Boosted charge extraction of NbOx-enveloped SnO2 nanocrystals enables 24% efficient planar perovskite solar cells

Abstract

Planar perovskite solar cells (PSCs) have attracted extensive research attention owing to their simple architecture and manufacturing process. Improving the charge extraction ability of electron transport materials (ETMs) is imperative to enhance their power conversion efficiencies (PCEs).

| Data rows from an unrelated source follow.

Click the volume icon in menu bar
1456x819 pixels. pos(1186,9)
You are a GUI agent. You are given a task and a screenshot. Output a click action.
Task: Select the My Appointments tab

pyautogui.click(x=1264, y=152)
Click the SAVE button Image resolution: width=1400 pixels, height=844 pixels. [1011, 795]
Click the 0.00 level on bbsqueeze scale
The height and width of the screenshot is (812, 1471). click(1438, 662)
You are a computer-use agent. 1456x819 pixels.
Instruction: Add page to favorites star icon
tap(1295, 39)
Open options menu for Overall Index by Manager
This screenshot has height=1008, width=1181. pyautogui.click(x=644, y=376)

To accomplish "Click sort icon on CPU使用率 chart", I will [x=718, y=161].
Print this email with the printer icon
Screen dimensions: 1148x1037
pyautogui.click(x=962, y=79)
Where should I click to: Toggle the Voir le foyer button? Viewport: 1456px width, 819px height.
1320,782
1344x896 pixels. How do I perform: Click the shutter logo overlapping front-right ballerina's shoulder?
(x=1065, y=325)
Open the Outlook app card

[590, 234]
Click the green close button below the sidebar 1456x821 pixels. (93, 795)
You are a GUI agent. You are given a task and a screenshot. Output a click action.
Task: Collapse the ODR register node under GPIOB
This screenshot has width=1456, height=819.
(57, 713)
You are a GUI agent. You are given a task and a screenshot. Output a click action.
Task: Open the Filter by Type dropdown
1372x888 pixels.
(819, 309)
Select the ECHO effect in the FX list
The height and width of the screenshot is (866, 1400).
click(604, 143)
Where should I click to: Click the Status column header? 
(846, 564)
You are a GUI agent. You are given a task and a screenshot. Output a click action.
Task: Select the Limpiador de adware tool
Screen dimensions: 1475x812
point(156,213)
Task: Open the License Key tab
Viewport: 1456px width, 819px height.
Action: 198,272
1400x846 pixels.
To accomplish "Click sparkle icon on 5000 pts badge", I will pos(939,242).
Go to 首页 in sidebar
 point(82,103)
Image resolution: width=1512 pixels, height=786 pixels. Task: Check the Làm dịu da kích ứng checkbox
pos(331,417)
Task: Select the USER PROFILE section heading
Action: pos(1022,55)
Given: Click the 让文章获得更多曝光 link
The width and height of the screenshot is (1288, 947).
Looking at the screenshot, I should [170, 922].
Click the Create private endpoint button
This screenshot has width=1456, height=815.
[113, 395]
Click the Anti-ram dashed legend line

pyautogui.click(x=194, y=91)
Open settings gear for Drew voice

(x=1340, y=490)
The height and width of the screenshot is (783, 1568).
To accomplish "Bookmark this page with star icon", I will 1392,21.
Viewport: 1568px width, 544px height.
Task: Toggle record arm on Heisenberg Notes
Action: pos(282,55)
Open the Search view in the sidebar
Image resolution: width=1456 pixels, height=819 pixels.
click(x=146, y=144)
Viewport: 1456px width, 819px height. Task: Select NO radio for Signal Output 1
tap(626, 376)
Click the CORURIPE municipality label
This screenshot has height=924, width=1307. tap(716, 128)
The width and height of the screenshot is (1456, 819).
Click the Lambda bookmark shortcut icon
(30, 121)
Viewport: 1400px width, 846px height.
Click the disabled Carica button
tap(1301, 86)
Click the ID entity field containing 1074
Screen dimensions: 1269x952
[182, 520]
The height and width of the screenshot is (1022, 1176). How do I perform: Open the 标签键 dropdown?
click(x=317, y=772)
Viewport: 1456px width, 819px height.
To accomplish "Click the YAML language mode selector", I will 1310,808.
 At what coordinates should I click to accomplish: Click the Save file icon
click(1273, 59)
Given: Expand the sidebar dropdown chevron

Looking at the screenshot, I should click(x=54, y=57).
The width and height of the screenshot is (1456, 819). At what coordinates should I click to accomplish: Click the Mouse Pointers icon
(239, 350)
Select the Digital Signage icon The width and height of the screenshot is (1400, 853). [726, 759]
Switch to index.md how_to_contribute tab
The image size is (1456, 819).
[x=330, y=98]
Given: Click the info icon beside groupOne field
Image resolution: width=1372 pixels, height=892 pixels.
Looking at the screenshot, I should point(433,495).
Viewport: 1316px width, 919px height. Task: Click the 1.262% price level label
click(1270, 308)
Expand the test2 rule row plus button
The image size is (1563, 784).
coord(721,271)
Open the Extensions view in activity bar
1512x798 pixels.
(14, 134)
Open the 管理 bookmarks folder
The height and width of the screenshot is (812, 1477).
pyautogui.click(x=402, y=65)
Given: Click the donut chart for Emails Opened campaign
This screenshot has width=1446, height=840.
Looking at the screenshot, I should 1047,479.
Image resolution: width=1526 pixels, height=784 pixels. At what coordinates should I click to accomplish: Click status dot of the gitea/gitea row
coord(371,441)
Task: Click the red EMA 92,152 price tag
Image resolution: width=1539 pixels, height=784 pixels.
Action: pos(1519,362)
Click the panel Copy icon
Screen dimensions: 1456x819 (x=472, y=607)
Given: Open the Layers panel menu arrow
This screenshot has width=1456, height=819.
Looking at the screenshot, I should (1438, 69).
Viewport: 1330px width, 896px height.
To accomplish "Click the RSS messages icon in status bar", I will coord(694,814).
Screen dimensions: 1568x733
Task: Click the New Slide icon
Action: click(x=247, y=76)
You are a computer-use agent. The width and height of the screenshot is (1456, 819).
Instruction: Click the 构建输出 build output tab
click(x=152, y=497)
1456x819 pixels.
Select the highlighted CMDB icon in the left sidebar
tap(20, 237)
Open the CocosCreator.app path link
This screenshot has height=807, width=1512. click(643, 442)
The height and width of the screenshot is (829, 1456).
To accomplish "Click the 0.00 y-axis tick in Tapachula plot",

Herein, we report low-temperature solution-processed SnO₂ nanocrystals (SnO₂ NCs) enveloped by amorphous NbO_x (SnO₂/NbO_x) as efficient ETMs for planar PSCs, achieving an impressive PCE of 24.01% with negligible hysteresis, which is significantly superior to that of PSCs made from commercial SnO₂ (with PCEs up to 21.96%) and self-developed SnO₂ NCs (with PCEs up to 23.01%). The NbO_x layer can simultaneously passivate defects at the ETMs/perovskite interface, promote charge extraction from perovskites, and improve the crystallinity of perovskite films. The unencapsulated PSC retains over 85% of its initial efficiency after 1000 h of light soaking (one sun), showing remarkable device stability. Furthermore, the low-temperature processed SnO₂/NbO_x ETMs are compatible with flexible substrates and present a maximum PCE of 20.00%. This work offers a facile approach to low-temperature processed ETMs with boosted carrier extraction ability, affording excellent device efficiency and stability for planar PSCs.